Edit the records below so that each "GUI agent" reads "screen agent", and leave everything else unchanged.
— start of Provided entries —
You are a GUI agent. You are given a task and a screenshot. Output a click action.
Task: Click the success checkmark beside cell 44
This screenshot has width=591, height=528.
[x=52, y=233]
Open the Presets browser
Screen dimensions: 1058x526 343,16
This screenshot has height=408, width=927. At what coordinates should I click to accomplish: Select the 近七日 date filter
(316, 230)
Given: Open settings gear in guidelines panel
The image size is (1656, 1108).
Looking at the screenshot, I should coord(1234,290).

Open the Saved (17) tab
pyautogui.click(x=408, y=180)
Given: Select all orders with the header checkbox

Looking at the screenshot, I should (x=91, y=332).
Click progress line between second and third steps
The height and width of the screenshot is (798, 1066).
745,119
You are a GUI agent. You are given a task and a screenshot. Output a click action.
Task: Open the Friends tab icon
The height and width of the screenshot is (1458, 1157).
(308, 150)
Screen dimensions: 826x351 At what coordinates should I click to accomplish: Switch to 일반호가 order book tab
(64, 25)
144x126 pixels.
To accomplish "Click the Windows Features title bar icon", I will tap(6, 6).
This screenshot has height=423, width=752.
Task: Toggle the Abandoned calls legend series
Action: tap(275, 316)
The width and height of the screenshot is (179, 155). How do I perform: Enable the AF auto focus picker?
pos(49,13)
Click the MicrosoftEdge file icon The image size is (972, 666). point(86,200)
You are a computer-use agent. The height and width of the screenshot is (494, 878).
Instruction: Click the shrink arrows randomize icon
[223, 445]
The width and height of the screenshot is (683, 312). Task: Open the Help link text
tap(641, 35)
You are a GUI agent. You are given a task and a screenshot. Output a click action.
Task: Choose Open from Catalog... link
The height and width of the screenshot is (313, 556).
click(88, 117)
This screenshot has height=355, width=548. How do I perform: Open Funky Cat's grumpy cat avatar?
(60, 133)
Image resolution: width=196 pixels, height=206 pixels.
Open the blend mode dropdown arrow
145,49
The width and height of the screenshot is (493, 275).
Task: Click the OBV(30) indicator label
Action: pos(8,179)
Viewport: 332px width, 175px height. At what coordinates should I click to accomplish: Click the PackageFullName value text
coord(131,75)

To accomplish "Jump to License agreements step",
— end of Provided entries —
:: Reply ::
You are a screen agent. You are given a task and a screenshot. Output a click action.
Task: Click the success checkmark beside cell 44
This screenshot has width=591, height=528.
[x=52, y=233]
Open the Presets browser
Screen dimensions: 1058x526 343,16
This screenshot has height=408, width=927. At what coordinates should I click to accomplish: Select the 近七日 date filter
(316, 230)
Given: Open settings gear in guidelines panel
The image size is (1656, 1108).
Looking at the screenshot, I should coord(1234,290).

Open the Saved (17) tab
pyautogui.click(x=408, y=180)
Given: Select all orders with the header checkbox

Looking at the screenshot, I should (x=91, y=332).
Click progress line between second and third steps
The height and width of the screenshot is (798, 1066).
745,119
You are a screen agent. You are given a task and a screenshot. Output a click action.
Task: Open the Friends tab icon
The height and width of the screenshot is (1458, 1157).
(308, 150)
Screen dimensions: 826x351 At what coordinates should I click to accomplish: Switch to 일반호가 order book tab
(64, 25)
144x126 pixels.
To accomplish "Click the Windows Features title bar icon", I will tap(6, 6).
This screenshot has height=423, width=752.
Task: Toggle the Abandoned calls legend series
Action: tap(275, 316)
The width and height of the screenshot is (179, 155). How do I perform: Enable the AF auto focus picker?
pos(49,13)
Click the MicrosoftEdge file icon The image size is (972, 666). point(86,200)
You are a computer-use agent. The height and width of the screenshot is (494, 878).
Instruction: Click the shrink arrows randomize icon
[223, 445]
The width and height of the screenshot is (683, 312). Task: Open the Help link text
tap(641, 35)
You are a screen agent. You are given a task and a screenshot. Output a click action.
Task: Choose Open from Catalog... link
The height and width of the screenshot is (313, 556).
click(88, 117)
This screenshot has height=355, width=548. How do I perform: Open Funky Cat's grumpy cat avatar?
(60, 133)
Image resolution: width=196 pixels, height=206 pixels.
Open the blend mode dropdown arrow
145,49
The width and height of the screenshot is (493, 275).
Task: Click the OBV(30) indicator label
Action: pos(8,179)
Viewport: 332px width, 175px height. At what coordinates should I click to accomplish: Click the PackageFullName value text
coord(131,75)

To accomplish "Jump to License agreements step",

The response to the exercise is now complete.